● **Task instructions**
From the records below, determine the number of lines containing "legend". Output that number alone.

● **Data for the task**

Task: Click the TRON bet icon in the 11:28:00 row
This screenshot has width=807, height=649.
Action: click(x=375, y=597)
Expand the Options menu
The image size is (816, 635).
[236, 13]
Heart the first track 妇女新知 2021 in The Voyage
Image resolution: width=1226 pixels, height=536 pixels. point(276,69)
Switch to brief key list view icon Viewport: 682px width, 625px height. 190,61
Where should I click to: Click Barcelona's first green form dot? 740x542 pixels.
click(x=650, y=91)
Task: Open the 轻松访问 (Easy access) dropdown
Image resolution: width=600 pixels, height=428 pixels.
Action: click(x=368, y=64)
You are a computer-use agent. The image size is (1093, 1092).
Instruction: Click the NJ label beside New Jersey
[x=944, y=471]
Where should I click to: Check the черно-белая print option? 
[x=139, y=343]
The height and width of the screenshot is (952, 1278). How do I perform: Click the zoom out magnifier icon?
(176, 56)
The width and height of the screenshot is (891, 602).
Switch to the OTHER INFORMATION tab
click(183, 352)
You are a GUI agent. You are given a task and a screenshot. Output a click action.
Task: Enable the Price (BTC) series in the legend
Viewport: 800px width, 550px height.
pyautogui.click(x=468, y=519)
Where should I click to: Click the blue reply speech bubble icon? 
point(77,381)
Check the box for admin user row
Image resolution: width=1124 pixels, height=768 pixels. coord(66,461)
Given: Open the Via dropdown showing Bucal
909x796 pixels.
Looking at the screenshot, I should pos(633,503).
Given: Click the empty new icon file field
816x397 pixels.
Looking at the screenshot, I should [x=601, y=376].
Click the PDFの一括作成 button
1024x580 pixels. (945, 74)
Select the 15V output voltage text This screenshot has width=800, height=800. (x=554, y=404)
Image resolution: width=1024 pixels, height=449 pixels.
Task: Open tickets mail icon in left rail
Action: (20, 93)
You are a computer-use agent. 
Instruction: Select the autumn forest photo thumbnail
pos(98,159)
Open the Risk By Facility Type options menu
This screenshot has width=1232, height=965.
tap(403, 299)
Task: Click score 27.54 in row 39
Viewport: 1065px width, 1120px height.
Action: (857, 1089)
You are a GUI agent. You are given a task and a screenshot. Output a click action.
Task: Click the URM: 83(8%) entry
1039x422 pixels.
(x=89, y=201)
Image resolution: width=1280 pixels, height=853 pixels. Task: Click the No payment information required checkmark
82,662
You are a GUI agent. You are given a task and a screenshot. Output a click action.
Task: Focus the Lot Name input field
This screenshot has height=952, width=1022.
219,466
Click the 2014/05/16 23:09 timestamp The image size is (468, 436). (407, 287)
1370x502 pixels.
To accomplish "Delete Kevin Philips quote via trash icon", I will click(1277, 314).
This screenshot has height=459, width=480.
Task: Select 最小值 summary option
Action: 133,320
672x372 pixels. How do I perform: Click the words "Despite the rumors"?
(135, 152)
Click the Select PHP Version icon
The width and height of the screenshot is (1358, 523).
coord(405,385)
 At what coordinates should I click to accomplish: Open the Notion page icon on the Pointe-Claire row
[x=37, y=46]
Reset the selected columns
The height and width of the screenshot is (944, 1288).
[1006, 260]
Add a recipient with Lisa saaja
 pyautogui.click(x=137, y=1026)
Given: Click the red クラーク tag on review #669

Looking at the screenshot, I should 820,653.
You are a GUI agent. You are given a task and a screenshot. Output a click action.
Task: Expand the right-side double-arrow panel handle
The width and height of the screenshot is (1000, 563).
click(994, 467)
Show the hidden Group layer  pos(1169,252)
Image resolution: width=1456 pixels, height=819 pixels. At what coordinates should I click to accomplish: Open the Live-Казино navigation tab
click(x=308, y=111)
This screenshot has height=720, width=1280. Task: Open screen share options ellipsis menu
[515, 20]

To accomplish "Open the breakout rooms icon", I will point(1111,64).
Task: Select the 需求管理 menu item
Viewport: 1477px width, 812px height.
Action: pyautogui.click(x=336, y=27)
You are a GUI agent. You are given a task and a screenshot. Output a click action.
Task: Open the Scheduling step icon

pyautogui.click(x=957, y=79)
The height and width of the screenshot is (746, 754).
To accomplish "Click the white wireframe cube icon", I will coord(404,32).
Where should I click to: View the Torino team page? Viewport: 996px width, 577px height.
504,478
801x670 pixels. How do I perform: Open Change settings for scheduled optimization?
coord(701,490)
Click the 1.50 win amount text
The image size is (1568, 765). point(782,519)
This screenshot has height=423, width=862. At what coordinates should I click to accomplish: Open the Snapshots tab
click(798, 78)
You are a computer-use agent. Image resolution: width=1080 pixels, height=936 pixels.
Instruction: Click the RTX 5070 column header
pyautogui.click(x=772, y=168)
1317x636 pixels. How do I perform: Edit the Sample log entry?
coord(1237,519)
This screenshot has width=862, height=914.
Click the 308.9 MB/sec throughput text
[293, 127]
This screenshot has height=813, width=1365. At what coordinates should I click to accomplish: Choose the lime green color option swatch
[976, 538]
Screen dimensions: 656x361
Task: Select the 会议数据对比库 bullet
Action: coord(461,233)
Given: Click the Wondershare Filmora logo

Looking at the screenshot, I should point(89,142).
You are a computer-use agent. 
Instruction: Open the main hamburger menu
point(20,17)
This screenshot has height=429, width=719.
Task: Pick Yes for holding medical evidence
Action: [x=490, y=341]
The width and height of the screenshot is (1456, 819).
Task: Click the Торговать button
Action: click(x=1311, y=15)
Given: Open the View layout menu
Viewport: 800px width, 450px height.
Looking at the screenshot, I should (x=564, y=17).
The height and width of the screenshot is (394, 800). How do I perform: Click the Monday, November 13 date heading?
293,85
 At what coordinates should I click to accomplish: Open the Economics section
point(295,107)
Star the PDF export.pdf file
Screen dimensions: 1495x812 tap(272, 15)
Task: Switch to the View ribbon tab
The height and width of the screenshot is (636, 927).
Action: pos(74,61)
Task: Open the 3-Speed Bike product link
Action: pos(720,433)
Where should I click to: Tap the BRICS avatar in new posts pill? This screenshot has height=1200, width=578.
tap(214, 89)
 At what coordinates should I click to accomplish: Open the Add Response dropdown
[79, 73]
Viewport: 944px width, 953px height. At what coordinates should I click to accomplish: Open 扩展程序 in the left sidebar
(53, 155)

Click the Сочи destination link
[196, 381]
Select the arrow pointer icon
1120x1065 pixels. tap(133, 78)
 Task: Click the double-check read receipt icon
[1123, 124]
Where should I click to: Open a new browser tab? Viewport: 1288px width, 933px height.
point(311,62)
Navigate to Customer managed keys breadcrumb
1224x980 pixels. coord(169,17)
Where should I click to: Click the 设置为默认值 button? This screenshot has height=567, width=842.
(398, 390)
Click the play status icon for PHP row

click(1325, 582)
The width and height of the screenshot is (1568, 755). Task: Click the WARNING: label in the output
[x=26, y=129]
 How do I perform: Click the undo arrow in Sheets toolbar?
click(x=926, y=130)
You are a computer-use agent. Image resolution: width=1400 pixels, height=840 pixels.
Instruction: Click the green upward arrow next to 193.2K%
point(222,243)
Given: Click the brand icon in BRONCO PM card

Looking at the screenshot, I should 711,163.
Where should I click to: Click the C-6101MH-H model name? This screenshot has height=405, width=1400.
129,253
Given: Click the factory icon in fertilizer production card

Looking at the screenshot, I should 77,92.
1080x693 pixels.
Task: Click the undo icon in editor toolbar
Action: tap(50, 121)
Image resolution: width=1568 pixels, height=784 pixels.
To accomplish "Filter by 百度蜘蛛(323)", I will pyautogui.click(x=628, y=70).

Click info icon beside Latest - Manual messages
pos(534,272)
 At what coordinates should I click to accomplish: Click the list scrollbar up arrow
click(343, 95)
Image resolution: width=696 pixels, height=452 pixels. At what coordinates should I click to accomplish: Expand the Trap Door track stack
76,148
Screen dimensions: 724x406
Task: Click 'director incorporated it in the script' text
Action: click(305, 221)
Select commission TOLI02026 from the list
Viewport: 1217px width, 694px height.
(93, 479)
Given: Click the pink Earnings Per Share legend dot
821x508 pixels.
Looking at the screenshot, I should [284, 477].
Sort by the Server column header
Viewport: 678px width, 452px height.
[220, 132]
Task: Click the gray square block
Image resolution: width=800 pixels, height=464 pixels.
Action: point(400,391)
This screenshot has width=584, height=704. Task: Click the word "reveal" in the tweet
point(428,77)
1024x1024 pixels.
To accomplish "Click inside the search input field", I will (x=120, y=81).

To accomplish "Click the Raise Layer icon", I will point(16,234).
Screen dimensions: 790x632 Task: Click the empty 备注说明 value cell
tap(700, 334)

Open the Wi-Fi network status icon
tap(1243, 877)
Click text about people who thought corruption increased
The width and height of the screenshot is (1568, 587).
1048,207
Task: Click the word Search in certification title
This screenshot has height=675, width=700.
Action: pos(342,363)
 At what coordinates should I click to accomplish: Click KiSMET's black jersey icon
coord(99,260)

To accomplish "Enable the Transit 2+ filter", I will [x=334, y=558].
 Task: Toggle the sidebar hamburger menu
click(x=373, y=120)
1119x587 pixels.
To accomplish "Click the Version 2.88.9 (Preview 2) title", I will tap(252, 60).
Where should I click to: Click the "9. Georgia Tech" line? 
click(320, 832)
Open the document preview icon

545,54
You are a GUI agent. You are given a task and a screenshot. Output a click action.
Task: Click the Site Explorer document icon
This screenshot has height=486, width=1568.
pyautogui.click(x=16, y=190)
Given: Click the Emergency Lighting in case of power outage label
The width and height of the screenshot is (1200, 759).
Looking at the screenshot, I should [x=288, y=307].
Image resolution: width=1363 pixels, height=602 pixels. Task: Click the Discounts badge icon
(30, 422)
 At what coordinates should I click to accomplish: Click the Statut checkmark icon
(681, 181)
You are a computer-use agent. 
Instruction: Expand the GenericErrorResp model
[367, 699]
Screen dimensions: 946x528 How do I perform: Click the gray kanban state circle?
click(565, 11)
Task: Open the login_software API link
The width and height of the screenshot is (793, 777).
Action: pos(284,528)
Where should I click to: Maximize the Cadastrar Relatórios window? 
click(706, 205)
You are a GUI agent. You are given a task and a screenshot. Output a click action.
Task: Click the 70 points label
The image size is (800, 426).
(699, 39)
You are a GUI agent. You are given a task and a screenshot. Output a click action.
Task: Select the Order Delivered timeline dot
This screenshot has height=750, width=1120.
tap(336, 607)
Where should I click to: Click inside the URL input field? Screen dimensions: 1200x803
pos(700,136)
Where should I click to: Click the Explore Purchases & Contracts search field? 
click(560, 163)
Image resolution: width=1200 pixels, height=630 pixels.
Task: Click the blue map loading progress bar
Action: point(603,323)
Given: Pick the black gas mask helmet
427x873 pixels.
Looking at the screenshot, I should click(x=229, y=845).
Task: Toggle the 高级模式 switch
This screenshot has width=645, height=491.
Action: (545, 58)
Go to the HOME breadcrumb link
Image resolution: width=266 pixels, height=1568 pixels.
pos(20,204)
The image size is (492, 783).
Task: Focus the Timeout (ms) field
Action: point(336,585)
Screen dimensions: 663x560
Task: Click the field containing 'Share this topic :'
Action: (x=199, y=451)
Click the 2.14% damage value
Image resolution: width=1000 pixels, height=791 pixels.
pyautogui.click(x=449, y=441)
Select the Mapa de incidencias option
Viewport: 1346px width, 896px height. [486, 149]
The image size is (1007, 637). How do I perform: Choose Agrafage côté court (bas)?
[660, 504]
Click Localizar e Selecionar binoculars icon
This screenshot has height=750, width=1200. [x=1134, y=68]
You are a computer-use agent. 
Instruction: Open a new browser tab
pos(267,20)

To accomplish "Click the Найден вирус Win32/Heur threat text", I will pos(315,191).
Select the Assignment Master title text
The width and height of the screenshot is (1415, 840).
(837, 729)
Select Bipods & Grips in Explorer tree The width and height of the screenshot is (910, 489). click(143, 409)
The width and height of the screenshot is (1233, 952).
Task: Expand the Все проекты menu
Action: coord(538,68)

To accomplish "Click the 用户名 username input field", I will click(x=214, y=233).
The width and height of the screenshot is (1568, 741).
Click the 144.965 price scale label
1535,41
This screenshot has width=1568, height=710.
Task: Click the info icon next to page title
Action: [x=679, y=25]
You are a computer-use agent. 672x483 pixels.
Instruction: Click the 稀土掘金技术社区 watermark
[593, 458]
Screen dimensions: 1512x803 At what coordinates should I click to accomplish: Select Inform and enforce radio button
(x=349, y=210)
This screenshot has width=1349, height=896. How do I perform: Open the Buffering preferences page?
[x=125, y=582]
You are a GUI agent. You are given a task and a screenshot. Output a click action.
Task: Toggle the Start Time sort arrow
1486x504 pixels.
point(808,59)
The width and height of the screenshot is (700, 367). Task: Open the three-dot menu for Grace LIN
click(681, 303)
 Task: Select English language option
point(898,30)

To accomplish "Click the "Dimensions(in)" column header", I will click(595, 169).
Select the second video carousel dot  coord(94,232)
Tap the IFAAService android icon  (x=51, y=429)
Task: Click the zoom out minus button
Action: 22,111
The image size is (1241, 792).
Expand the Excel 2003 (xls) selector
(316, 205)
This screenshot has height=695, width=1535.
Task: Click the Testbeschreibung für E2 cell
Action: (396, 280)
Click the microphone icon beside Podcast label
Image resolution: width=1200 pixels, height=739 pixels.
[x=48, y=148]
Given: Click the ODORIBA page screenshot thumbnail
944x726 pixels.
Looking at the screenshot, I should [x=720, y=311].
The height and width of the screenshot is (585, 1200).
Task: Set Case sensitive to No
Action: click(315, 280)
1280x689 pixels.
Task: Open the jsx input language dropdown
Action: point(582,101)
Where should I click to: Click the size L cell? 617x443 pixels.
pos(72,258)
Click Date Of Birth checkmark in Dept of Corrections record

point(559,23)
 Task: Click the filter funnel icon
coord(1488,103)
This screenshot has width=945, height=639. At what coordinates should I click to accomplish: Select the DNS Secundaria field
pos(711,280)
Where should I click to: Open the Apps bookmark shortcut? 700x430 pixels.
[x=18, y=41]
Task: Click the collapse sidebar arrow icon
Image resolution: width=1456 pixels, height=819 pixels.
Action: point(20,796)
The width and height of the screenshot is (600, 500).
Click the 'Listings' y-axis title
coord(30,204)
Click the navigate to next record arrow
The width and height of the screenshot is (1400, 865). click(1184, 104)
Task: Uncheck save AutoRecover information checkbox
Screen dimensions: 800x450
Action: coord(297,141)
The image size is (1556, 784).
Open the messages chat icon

● **Your response**
2